What is with these edgy comic book writers and homophobia? I don't understand it, personally. In either case, that rambling aside: "The Boys" is just a balls to the wall comic book series that anxiously works against comic book conventions as much as possible. The premise is tired and formula, the characters are very broad, but what it excels in is the grade A writing in which "The Boys" sets down among a Brit, a Frenchie, an Asian mute, a hard nosed black New Yorker, and an average Scottish schmuck, all of whom have some bones to pick with the Supers. In the world depicted by Garth Ennis, it's filled with hundreds of Supers which are super powered beings who wear shiny costumes, have their own teams, and fight crime
 

 And once their fighting stops, they're reckless, merciless, violent, and sexually charged bastards with no concept of human life. In one scene our great teen superhero team engages in a gang bang in a bordello, and a new recruit for "The Big Seven" is ordered to give all of her male teammates blowjobs in order to earn her way on the team. In either case, the world's greatest superheroes are absolute bastards who have to be controlled and put down. This is where "The Boys," come in, a small team who infiltrate, manipulate, and blackmail the super teams. When all else fails they proceed to kill one or two of them just to keep them in line. They're led by "The Butcher" a tough British man with a bulldog named "Terror" who is called back in to duty to stop the supers by the CIA. After proceeding to engage in rough anal sex with his female superior, he gathers up the old team again and recruits Wee Hughie. After a shocking and rather darkly hilarious opening, Wee Hughie realizes that the superheroes of Earth are doing much more harm than good, and The Butcher proceeds in recruiting him and showing him the underworld of people who hunt superheroes and make sure to show them they're not gods. Though there are a few supers who genuinely want to fight crime, the rest are perverse monsters taking advantage of the government and The Butcher is scared. He knows once they wise up, they can take over the world and no one can do a damn thing about it.

Every character has their back story and The Butcher's connection to a super is rather sick and twisted, but he's given one of the most complex back stories of the entire gallery who knows how to play the game and knows full well how to manipulate his friends and his superiors to do his bidding and get the supers in line. Wee Hughie is a great individual with a lot of depth, one of a few who has seen what damage the supers can inflict and what little remorse they have in doing so. He's tempted and lured by The Butcher to help in their cause and put a stop to these menaces, and on the flipside we get to meet three genuinely psychotic motherfuckers in "The Boys." There's Frenchie, a poetic Frenchman who will click and inflict violent harm on anyone who makes him angry, there's Mother's Milk, a cold calculating but genuinely good guy who has to deal with a daughter who disrespects him, but only seeks to do right by her, and The Female. Without a string of dialogue to be found, The Female is oozing with character, a girl who simply does not like to be touched or grabbed and proceeds in inflicting utterly violent rage on anyone who touches her without her permission.

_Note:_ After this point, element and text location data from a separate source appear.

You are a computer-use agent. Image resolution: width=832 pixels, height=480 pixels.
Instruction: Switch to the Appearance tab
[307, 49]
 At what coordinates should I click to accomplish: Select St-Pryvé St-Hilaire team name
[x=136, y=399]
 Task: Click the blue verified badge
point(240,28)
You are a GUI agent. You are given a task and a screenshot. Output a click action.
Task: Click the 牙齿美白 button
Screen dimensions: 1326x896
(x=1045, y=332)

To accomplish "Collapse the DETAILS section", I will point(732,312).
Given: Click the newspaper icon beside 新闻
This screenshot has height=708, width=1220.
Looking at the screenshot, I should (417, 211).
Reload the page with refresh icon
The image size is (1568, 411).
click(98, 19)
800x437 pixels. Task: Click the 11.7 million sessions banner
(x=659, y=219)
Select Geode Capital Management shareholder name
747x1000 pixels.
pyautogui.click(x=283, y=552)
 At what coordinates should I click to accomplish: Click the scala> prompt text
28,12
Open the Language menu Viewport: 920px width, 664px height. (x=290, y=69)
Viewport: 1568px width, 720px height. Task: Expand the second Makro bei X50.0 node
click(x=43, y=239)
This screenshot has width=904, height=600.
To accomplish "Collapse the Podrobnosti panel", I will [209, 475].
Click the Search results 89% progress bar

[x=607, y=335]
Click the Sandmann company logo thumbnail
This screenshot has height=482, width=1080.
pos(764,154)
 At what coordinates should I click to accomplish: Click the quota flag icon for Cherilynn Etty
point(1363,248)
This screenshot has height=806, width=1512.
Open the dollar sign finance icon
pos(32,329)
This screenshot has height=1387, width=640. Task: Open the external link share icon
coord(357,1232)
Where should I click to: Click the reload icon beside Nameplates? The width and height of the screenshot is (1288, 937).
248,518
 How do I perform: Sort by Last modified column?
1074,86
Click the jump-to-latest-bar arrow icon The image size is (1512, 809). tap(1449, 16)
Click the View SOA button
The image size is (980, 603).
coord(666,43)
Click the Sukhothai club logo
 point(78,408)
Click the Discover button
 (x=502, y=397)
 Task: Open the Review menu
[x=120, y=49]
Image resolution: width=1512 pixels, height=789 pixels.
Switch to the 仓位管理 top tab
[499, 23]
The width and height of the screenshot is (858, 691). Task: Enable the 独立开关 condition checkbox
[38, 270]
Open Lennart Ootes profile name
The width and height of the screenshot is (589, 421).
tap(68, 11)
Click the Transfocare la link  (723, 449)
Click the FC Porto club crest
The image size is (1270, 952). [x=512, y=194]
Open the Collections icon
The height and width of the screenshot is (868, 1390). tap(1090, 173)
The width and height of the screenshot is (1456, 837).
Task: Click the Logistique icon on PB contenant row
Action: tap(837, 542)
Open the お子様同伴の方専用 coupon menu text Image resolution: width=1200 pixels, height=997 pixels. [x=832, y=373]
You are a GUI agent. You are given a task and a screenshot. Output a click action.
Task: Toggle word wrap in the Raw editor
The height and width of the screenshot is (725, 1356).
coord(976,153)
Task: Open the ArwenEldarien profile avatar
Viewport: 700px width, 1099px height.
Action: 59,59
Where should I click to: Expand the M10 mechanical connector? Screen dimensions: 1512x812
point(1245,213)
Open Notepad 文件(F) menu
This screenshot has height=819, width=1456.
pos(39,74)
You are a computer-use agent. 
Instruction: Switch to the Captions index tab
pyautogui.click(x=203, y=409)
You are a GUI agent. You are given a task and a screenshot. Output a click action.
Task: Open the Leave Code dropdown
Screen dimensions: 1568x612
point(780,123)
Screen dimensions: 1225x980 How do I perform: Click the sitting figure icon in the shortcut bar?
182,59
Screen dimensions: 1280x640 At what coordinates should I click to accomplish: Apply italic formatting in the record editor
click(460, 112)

Her introduction is fantastic as she proceeds in engaging in a hit for the mob where she stands in front of a group of mobsters near tears and grows angrier and angrier in each panel as they scream at her, eventually pushing them inside their house and slaughtering the lot of them. As with most of these series that work outside of the conventions of superheroes, there are a lot of jabs and references to be found on the cheesiness of superhero comic books and the big Seven are obvious spoofs of "The Justice League," all of whom are led by Wonder Woman, Superman, and Batman knock offs. They even engage in an argument with an aquatic superhero who complains that he's mocked more than he is praised. Der, it's Aquaman, get it? Otherwise once the first few arcs pass, "The Boys" is a fairly interesting and entertaining series working as a cop show of some kind where Butcher and Hughie investigate murders committed by supers, and Butcher's inevitable confrontation with the head of the Big Seven. All in all this is Guy Ritchie mixed with Stan Lee and I dug the hell out of it.